AVERROES Abu Al-Walid Muhammad ibn Ahmad Al-Hafid Ibn Rushd

Cordoue 1126- Marrakech 1198

Né dans une famille de juristes réputés de Cordoue, c’est tout naturellement qu’Averroès étudia le fiqh (branche du droit islamique) et devient cadi (juge musulman) de Séville et Grand Cadi de Cordoue (autorité juridique suprême de l’Andalousie musulmane). Il étudia également la médecine, les mathématiques et la philosophie.

Elève du philosophe Ibn Tufail (connu en latin sous le nom de Abubacer), il fut introduit auprès du sultan almohade Abu Yaqub Yusuf pour qui il commenta Aristote. C’est pour ses commentaires d’Aristote, et principalement pour la Métaphysique, que l’Europe occidentale à retenu Averroès. Les Commentaires d’Averroès sont composés de trois ouvrages, suivant en cela l’enseignement traditionnel islamique: le petit commentaire (en fait un résumé destiné aux débutants), le commentaire moyen (destiné aux étudiants familiarisés avec le sujet) et le grand commentaire (contribution originale du philosophe). Averroès commenta aussi le De Anima d’Aristote. Ses commentaires ont servi de textes de référence, de préférence aux textes d’Aristote lui-même, aux étudiants en philosophie dans les universités européennes juqu’au 15ème siècle. Paradoxalement, le monde arabe éclipsera Ibn Rushd philosophe. Il fut victime en son temps des islamistes rigoristes, victime aussi du climat malsain de la Reconquista, néfaste au dialogue entre religions que prônait le philosophe. Pour lui, la Révélation et la philosophie ne sont pas incompatibles et représentent deux aspects d’une seule et même vérité. Il exprime ses conceptions dans deux ouvrages importants: Le Discours décisif sur ce qu’il existe comme rapport entre la philosophie et la Loi religieuse et dans son ouvrage Réfutation de la réfutation où il répond aux attaques de Al-Ghazali. Ses ouvrages furent brûlés et sa doctrine condamnée par des juristes courdouans.
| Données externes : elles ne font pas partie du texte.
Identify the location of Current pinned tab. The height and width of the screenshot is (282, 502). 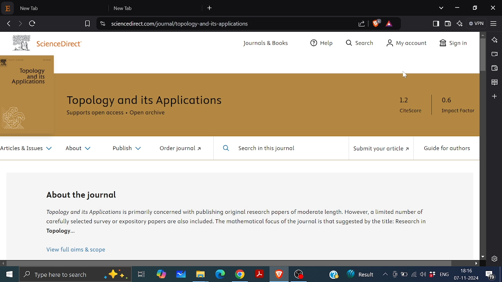
(8, 9).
La plupart de ses commentaires philosophiques ont été traduit en hébreu et en latin, alors peu nous sont connus en arabe. Son commentaire en zoologie a par exemple entièrement disparu. Il commenta aussi la République de Platon, les traités de Galien sur les fièvres ou encore La Logique du philosophe musulman Al-Farabi

Parmi ses nombreux ouvrages de médecine, il nous reste le célèbre Kitâb al-Kuliyya fi tibb. En astronomie, il a laissé un traité sur le mouvement des planètes, kitâb harakat al-falak, et un résumé de l’Almageste de Ptolémée qu’il scinde en deux parties: la description des planètes et le mouvement des sphères.
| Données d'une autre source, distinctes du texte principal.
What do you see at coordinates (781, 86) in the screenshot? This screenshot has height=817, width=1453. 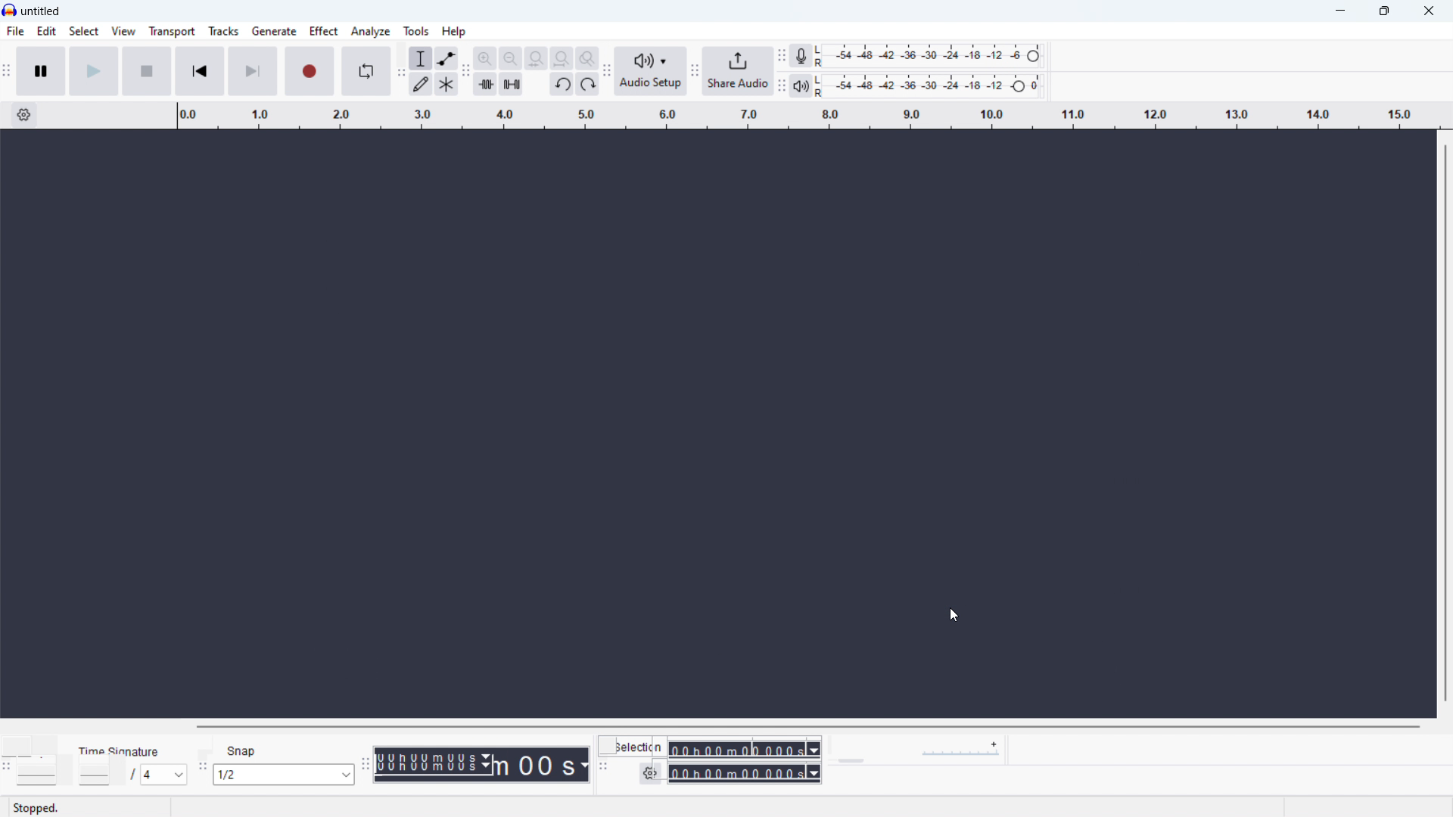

Averroès fut certainement un des plus grand encyclopédistes de son temps et, parmi les philosophes musulmans, un de ceux qui a le plus influencé la pensée occidentale chrétienne. Certains intellectuels arabes le remettent à l’honneur (comme le cinéaste Youssef Chahine) à un moment où les ennemis d’Averroès refont surface dans le monde arabo-musulman contemporain.